Different approaches for enhancing audio signals in relation to hearing impairments have been suggested. For example, isolation and amplification of speech in an audio signal and/or suppressing of sound that interfere with speech in an audio signal have been suggested. However, such amplification does not specifically take into account hearing impairment in specific frequency ranges. For example, one type of hearing impairment involves high frequency hearing loss such that the audibility of a person drops beyond a crossover frequency. For such hearing impairments, amplification is not sufficient to increase the audibility in the higher frequencies.

Methods have also been suggested for frequency lowering, for example by frequency compression where input frequencies in a frequency interval from a lower frequency limit below a crossover frequency to a upper frequency limit above the crossover frequency are compressed to output frequencies in a frequency interval from the lower frequency limit to the crossover frequency. Furthermore, frequency transposing has also been suggested where frequency components of a target range below a crossover frequency are replaced by corresponding frequency components of a source range above the crossover frequency and where frequency components of the target range are combined with corresponding frequency components of the target range.

Frequency transposing methods include methods such as disclosed in U.S. Patent Application with Pub. No. US 2014/0105435.
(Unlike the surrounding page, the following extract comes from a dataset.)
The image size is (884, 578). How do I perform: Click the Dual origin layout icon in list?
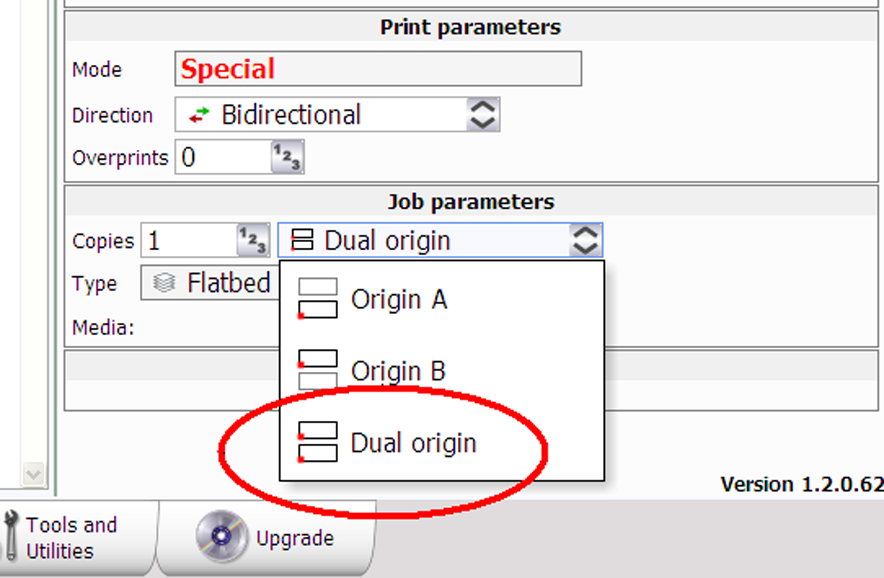[318, 443]
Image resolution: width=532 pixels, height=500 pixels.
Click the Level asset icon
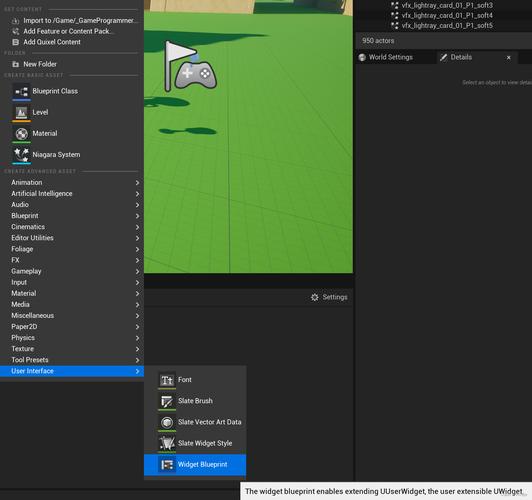(21, 113)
All techniques for frequency transposing suffer from issues relating to loss of relevant frequency components in the source range and/or in the target range. Hence, there is a need for further methods for enhancing an audio signal in relation to a hearing impairment in certain frequency bands.
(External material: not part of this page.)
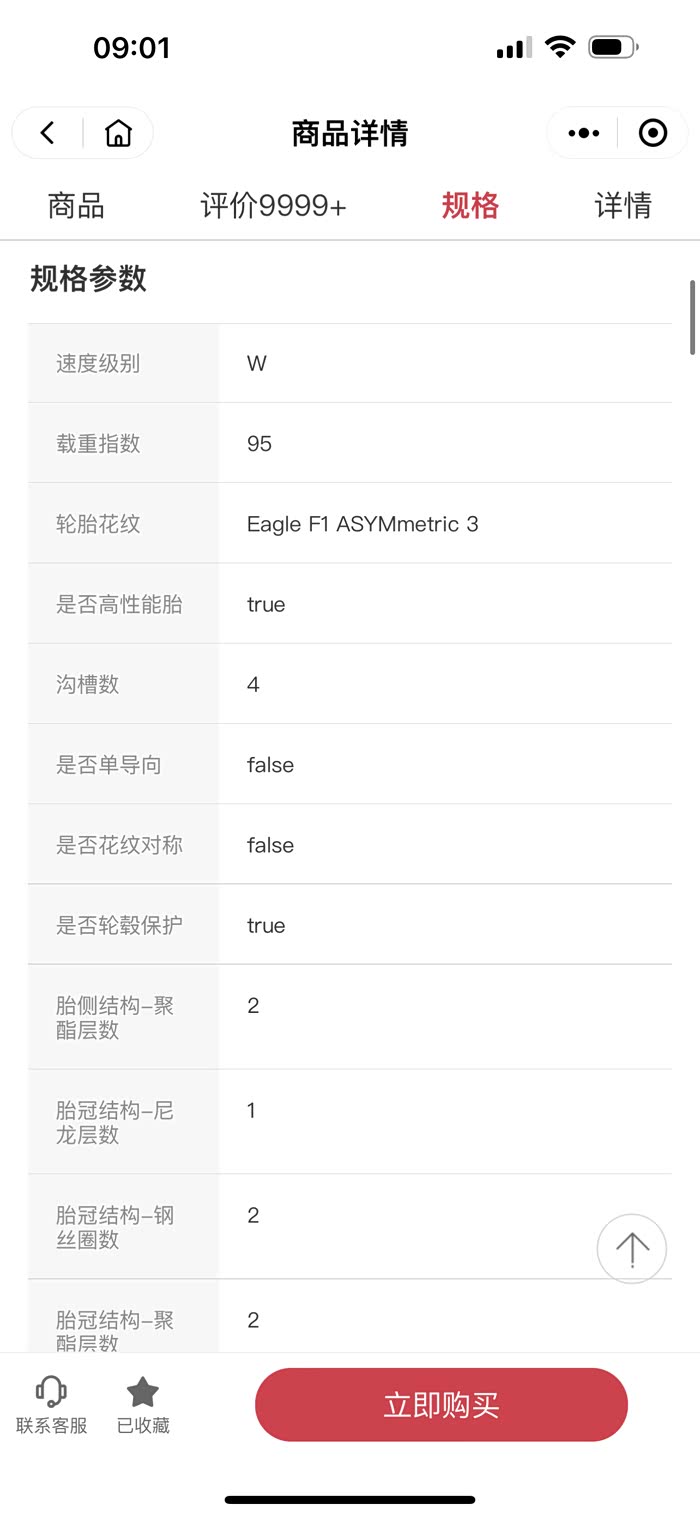Tap the 载重指数 value 95
The image size is (700, 1517).
259,444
Brief description of the drawings

Example embodiments will now be described with reference to the

accompanying drawings, on which:

Fig. 1 is a generalized block diagram of a decoding system,

Fig. 2A is an example diagram of an audio signal before transposition, Fig. 2B is an example diagram of an audio signal after transposition, and Fig. 2C is an example diagram of an audio signal after transposition and selective replacement; and

Fig. 2D is an example diagram of an audio signal after transposition, selective replacement and envelope adjustment;

Fig. 3 is a flow chart of a method according to an example embodiment; and Fig. 4 is a flow chart of a method in an example embodiment.

All figures are schematic and generally only depict parts which are necessary in order to elucidate the disclosure, whereas other parts may be omitted or merely suggested. Unless otherwise indicated, like reference numerals refer to like parts in different figures.

Detailed description

In view of the above, an objective is to provide decoder systems, associated methods and computer program products aiming at providing enhancement of an audio signal in relation to a hearing impairment.

I. Overview

According to one aspect, example embodiments propose methods, decoding systems, and computer program products for enhancing an audio signal in relation to a hearing impairment. The proposed methods, decoding systems and computer program products may generally have the same features and advantages.
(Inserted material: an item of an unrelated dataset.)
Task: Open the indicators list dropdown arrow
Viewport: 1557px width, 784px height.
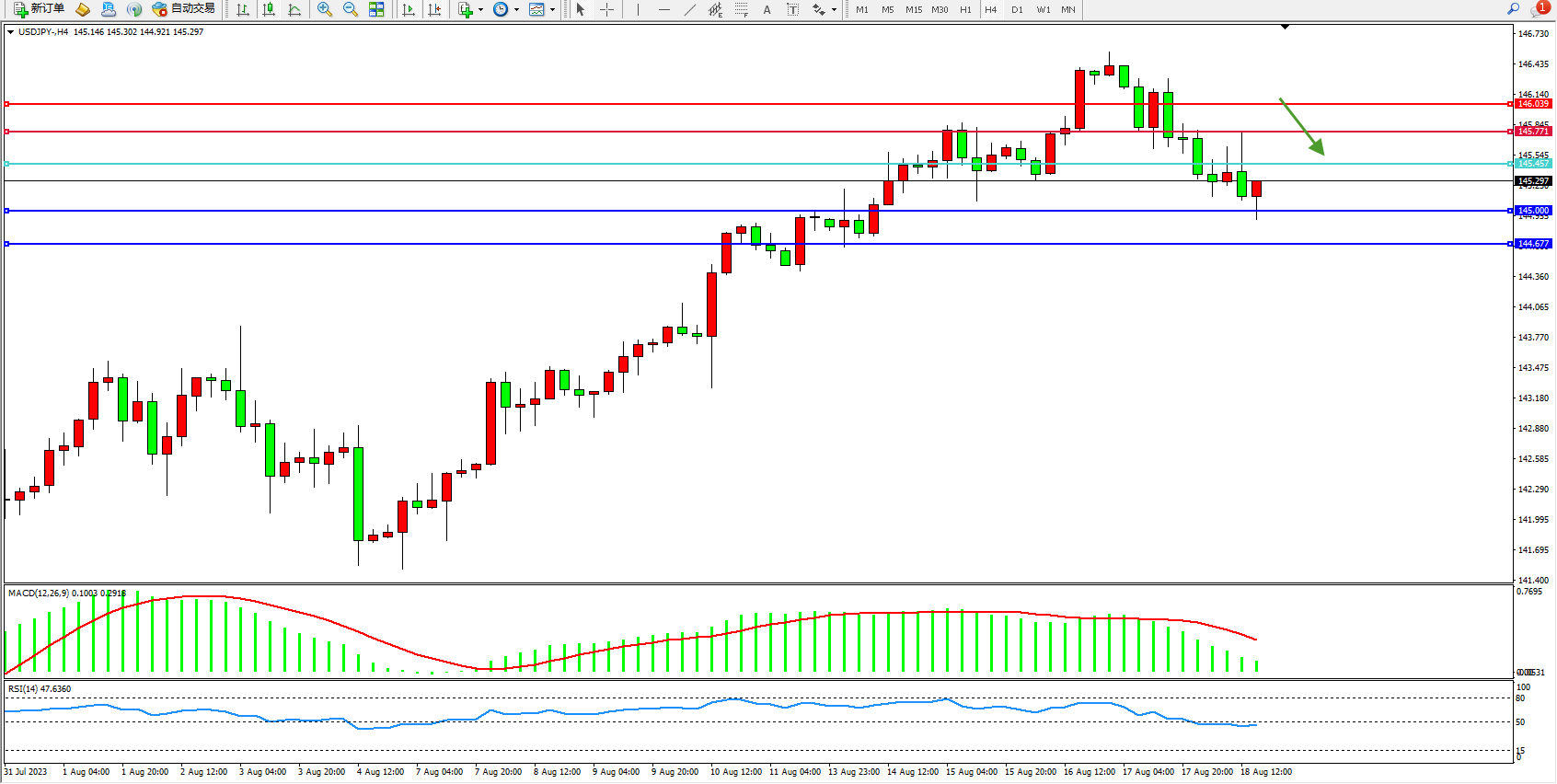Action: tap(480, 10)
According to example embodiments, there is provided a method for enhancing an audio signal in relation to a hearing impairment. The method includes obtaining an input signal comprising input sub-band signals in a frequency range comprising a source range and a target range, and selectively transposing the input sub-band signals in the source range into transposed sub-band signals in the target range according to a predefined transposing rule. The method further includes determining a masking threshold based on a predefined perceptual model, and detecting perceptually relevant sub-band signals of the transposed sub-band signals in the target range, the perceptually relevant sub-band signals of the transposed sub-band signals in the target range exceeding the masking threshold. The method further includes selectively replacing input sub-band signals in the target range with corresponding detected perceptually relevant sub-band signals of the transposed sub-band signals in the target range.

As used herein, sub-band signals are representations of an audio signal within sub-bands of frequencies for one or more time intervals. The size of the sub-bands (frequency resolution) depends on the type of representation, sampling rate etc.

The input sub-band signals in the source range are selectively transposed into transposed sub-band signals in the target range according to a predefined

transposing rule. The predefined transposing rule determines which of the input sub- band signals should be transposed from the source range to the target range.

As used herein, the masking threshold varies with frequency, i.e. the masking threshold would typically be different for different sub-bands. Perceptually relevant sub-band signals of the transposed sub-band signals in the target range are detected as the sub-band signals of the transposed sub-band signals exceeding the masking threshold. The detected perceptually relevant sub-band signals then replace corresponding input sub-band signals in the target range. Unlike methods where maximum energy sub-band signals of transposed sub-band signals and the corresponding input sub-band signals are selected in the target range, input sub- band signals in the target range are replaced with transposed sub-band signals based on the masking threshold which is determined based on a perceptual model.

As used herein, the term "perceptual model" is also known as a

psychoacoustic model or a masking model.

According to example embodiments, the method further comprises adjusting a spectral envelope of the detected perceptually relevant sub-band signals of the transposed sub-band signals in the target range to reduce any discontinuity at the boundary between the target range and an adjacent frequency range different from the source range between detected perceptually relevant sub-band signals of the transposed sub-band signals in the target range and input sub-band signals of the adjacent frequency range.

Without adjusting the spectral envelope after replacing input sub-band signals in the target range with corresponding detected perceptually relevant sub-band signals of the transposed sub-band signals in the target range, the envelope in the boundary between the target region and a frequency region adjacent to the target region and different from the source region, may include unnatural discontinuities. Hence, there is a desire to remove such discontinuities which may affect a user's perception of a resulting acoustic signal produced from the sub-band signals in the target range after selective replacement.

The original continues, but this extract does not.